▶ [Material provided]:
━━━

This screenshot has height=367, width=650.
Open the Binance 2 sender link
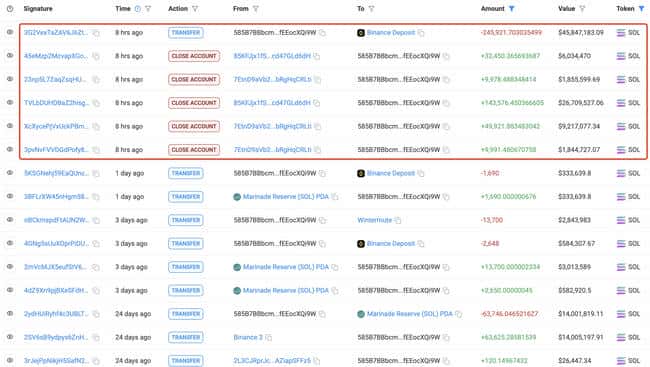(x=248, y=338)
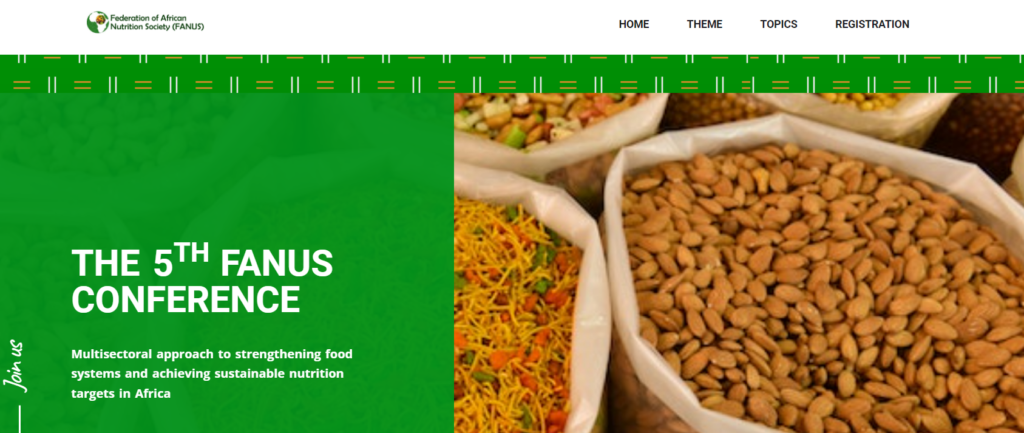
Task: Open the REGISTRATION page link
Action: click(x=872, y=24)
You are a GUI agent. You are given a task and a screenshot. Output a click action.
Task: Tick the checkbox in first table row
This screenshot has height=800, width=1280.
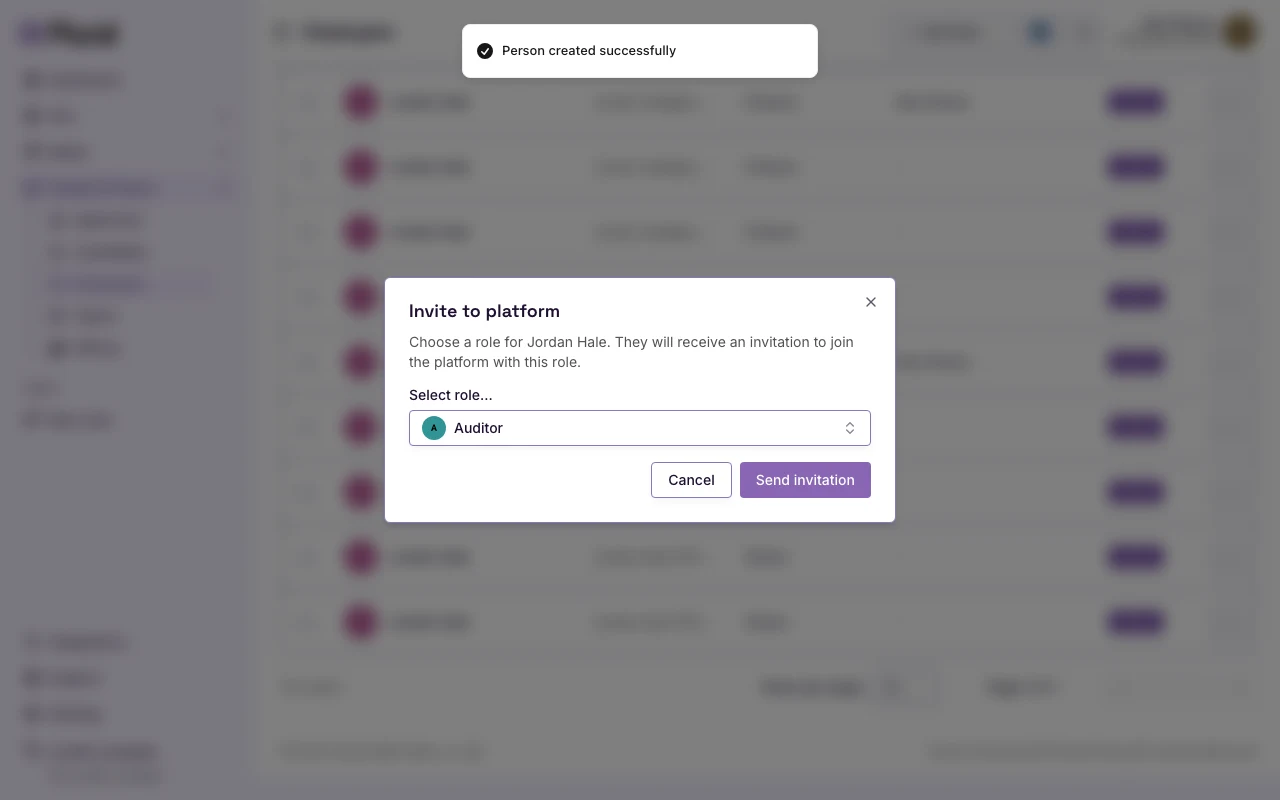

━━━

▶ [Instructions for the task]: Look through the listing, and copy each line in which the string "This" turns up.

▶ [Result]:
This screenshot has height=367, width=650.
This screenshot has height=800, width=1280.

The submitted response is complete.